WHAT TO PRODUCE –
Which lines in the items below contain the word "accomplish"? Gather every such line and copy each one in full.

(Records from a pointing dataset)

>> begin

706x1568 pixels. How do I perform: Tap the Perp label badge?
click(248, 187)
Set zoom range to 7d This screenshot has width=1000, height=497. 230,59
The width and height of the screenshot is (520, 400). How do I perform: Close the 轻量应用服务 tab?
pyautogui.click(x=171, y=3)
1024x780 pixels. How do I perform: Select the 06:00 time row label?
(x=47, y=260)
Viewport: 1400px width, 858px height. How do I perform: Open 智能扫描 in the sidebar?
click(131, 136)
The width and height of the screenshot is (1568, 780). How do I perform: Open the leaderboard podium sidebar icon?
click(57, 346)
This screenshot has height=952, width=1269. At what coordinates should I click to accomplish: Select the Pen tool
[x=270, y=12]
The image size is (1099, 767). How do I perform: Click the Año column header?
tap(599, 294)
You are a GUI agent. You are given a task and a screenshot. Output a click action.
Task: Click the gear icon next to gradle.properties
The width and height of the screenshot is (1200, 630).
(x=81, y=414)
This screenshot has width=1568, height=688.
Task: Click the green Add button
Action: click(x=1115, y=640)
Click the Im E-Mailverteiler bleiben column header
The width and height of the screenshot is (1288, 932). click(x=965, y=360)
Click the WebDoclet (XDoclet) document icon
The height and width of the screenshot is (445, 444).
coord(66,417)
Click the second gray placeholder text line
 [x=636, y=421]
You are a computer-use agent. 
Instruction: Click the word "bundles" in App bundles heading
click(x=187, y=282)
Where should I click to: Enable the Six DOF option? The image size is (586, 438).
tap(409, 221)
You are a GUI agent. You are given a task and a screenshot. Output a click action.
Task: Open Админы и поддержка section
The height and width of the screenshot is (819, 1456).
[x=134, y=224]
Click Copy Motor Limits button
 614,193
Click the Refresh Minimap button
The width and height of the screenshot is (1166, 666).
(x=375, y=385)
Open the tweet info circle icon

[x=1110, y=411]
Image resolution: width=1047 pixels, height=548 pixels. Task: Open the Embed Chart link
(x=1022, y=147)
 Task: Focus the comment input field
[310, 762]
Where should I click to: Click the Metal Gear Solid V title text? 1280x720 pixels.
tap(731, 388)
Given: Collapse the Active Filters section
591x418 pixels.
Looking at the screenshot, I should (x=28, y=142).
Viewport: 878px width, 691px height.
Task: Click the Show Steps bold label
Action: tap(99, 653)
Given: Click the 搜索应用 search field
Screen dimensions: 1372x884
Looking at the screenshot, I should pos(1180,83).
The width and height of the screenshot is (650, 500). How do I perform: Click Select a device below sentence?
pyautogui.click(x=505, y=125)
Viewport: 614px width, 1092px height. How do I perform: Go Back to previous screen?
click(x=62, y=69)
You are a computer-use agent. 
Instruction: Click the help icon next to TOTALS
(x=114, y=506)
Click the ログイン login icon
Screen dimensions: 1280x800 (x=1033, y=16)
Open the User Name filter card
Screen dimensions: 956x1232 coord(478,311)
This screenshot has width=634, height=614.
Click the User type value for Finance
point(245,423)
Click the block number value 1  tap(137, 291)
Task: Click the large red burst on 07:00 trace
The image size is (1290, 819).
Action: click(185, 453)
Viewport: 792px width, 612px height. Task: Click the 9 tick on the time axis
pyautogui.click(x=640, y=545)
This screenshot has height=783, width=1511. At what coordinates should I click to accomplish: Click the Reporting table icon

>> end

EXERCISE RESPONSE –
This screenshot has height=952, width=1269. At what coordinates should I click to accomplish: Select the Pen tool
This screenshot has height=783, width=1511. At what coordinates should I click to accomplish: Click the Reporting table icon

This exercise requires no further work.